My dad was a tall, good-looking man, though his features bore the slight tremor of the frenzied, similar to that strained purposefulness of a dog that has come to the end of its chain, but does not agree. He was a waving a butcher knife out in front of himself while he spoke, and with each thrust, the knife, a bit of a yes-man itself, nodded up and down in obvious collusion with dad who held it, giving an added force to his words that alone they didn't carry. My mom watched my dad and the knife equally, but said nothing, though her face, exquisite in its own right, said everything.

They stood in front of a wounded tomato that mom had been brutally mutilating before dad had been able to assess the seriousness of the situation and rush in to salvage it from its complete demise. There the tomato sat in front of them, bleeding to death from its right side, a savage testimony to the woman's complete and utter incompetence.

"Wrong," my dad said. "Wrong, wrong, wrong!" He snatched up the knife, calling a halt to this obscene bloodbath. Was it necessary for him to be everywhere at once? Was there nothing that his wife wouldn't destroy if left to her own devices? She understood nothing—absolutely useless. Dad held the knife forcefully and with authority, letting it know immediately that he was in charge now and it was to do exactly as he said. "Look," he said. "Look at the knife. See how I hold it?" It was true. In his hand the knife was pointed and dangerous. It was a weapon, an extension of himself.

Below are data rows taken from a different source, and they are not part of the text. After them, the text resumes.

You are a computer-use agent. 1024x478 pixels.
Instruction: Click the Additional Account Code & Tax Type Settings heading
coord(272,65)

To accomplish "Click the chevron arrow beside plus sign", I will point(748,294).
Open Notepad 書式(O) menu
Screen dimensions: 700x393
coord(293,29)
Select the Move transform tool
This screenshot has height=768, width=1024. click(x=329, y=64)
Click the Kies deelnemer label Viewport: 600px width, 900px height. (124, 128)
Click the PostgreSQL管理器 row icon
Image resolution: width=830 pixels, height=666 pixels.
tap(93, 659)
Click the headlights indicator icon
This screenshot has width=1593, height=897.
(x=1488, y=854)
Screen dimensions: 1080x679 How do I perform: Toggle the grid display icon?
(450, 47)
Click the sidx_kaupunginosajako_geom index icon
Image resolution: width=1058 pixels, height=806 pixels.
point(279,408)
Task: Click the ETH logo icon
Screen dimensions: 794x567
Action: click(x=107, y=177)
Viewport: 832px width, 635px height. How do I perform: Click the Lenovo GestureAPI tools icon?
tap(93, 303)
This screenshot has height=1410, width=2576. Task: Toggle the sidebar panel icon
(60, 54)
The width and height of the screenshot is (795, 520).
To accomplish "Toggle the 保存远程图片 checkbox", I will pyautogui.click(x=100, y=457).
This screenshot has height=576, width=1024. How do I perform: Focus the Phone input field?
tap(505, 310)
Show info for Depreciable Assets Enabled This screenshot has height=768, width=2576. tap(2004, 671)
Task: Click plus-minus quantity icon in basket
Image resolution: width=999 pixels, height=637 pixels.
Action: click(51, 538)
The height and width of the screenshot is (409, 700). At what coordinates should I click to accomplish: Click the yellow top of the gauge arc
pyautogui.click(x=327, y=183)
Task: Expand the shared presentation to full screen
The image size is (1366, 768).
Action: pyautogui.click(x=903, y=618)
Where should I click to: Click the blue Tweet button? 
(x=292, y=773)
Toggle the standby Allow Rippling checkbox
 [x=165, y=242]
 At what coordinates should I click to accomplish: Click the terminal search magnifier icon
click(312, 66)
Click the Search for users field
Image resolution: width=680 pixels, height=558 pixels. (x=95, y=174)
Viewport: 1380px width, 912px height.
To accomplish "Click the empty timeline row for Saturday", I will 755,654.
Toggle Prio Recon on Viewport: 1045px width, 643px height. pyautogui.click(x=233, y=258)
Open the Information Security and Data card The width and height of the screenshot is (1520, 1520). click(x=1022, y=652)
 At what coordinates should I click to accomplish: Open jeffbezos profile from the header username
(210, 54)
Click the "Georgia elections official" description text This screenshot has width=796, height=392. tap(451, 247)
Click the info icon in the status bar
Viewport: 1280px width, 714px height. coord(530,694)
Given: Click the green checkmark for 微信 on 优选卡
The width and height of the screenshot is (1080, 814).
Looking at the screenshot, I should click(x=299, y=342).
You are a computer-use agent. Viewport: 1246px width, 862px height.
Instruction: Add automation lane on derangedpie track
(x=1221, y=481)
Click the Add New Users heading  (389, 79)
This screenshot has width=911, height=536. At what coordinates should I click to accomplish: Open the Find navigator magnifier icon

My mom's reddened, shriveled hand had reduced the knife to nothing more than a feeble, clumsy thing that fumbled ridiculously with vegetables, pawing them into a slow and painful death. The blade stuttered and hung its head foolishly until it became as dull and lifeless as her tongue.

Dad looked over at mom once more. His eyes rolled together in disgusted formation from one side of his head to the other, a trembling final summation of his entire contempt and without another moment's hesitation, he gripped the knife like nothing less than a leader of men. Using swift, competent strokes he sliced the remaining portion of the tomato that mom had not been able to deface, whereupon the tomato-eighths, also prepared to show her a lesson she would not soon forget, dropped neatly away from each other and lined themselves up efficiently, cleanly and precisely—like well-trained little soldiers in uniform red.

Dad gave mom one more derisive look and swaggered out of the kitchen. Mom stared at the tomato, and then after dad. "This is your head," she said.

Mom slammed the remains of the tomato against the wall and watched them slide artfully, gracefully down to the floor.